Khaat saw, in the discussion, that there seemed to be some sort of deep emotional shift happening in the catacombs. She wasn't sure whose it was. Was it Marcus having to deal with yet more rejection? Was it Hallie not being able to deal with the whole business that had just transpired? Or was it her own?
She felt anger rising towards Hallie suddenly--anger she didn't want. Rookwood was young, and not someone that her father would have yet set loose on her own as an auror. That was Pierce's doing. Her father would have, at least, paired her with someone and not set her going about alone. Rookwood could not be blamed for her own innocence and naiveté.
By the same token, though, she hated those who stood in prejudicial judgment of what they thought she should or should not do. Marcus, as he worked for her, was an extension of her.
It made Khaat wonder what the hell Hallie would have done had she actually been in her shoes? If she had actually lived through the crap that Khaat had lived through. Sure, Hallie had been through some things too, but at the moment, Khaat was tempted to want to play a bit of bitter one-up-manship.
She felt bitter that she and her father were always having to live up to the myth that her uncle had become. The poor, misunderstood, martyr that others had distorted him as, the pedestal set so high that his family was never able to live up to the sainthood that his legend made him out to be.
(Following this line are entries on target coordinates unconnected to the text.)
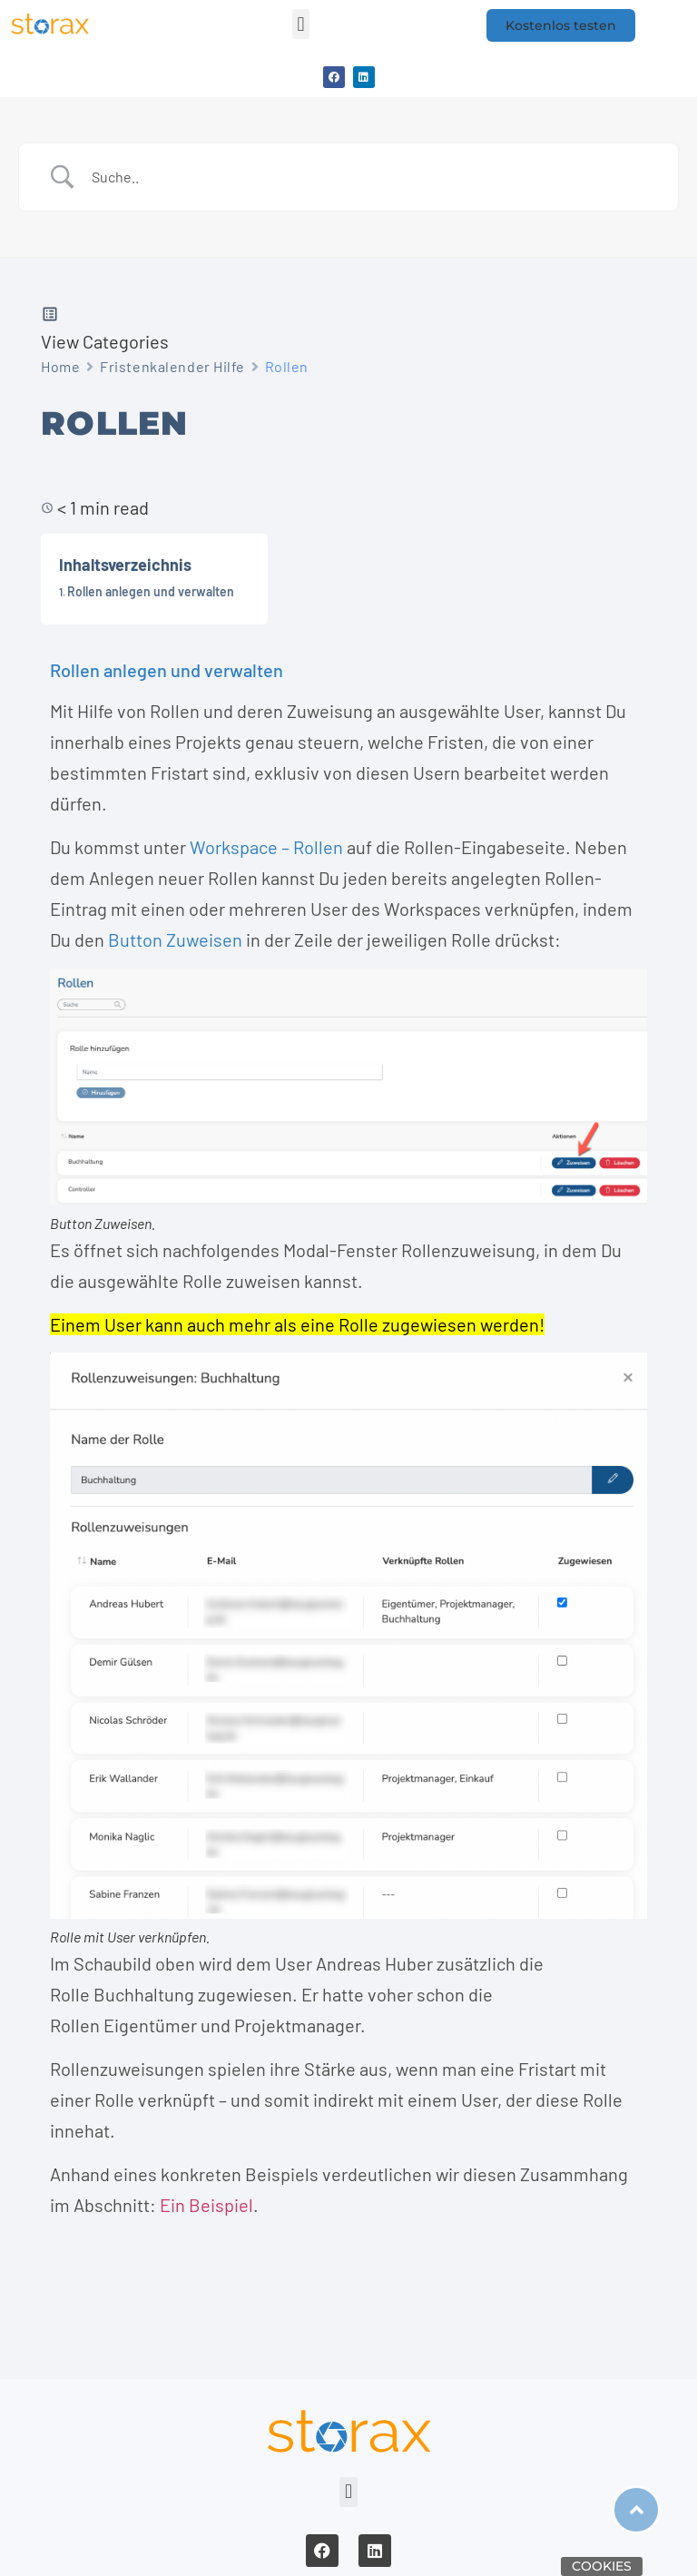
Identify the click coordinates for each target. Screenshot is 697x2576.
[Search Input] (371, 177)
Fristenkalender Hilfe (172, 366)
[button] (300, 24)
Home (60, 366)
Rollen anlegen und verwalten (150, 591)
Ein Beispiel (206, 2205)
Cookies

Remus had never been a white knight of any sort. He had spent his entire life living in the gray, in the shadows. How quickly the wizarding world had forgotten how much rejection he'd lived through! No Lupin ever vied for sainthood, never wanted to. How dare she stand in as judge, jury, and executioner of what it took for Khaat to just survive!
She resisted the need to respond to the powerful body language around her, reeling it all in immediately. Instead, she found she liked her father's way of coping far more than she ever thought she would. She had learned it well over the last couple of years. Her father became more and more stonefaced in direct comparison with the amount of pressure applied to him. Emotion was not something he showed, not easily anyway.
She adopted the same stonefaced expression that was, again, all business. She felt herself shift behind "professional" walls. She became, again, the Director of the hospital, the Chief Warlock. She left all the rest behind.
"Pain control first," she told her, touching her cheek to cast the spell to stop the pain by touch. It was definitely a dislocated jaw. "This will make a crunch," she said. She laid her hand on the joint of Hallie's jaw and used touch to draw the joint back into alignment with a loud crunch. "It may bruise. Ice may help for a bit," she told her, double checking the alignment to be sure it was correct. "But, do, please, have yourself double checked by someone you feel more comfortable with."
She turned to Marcus. "I think we're done here," she said quietly. "Fresh air will do us all good." He nodded, motioning her to go ahead up the stairs towards the street.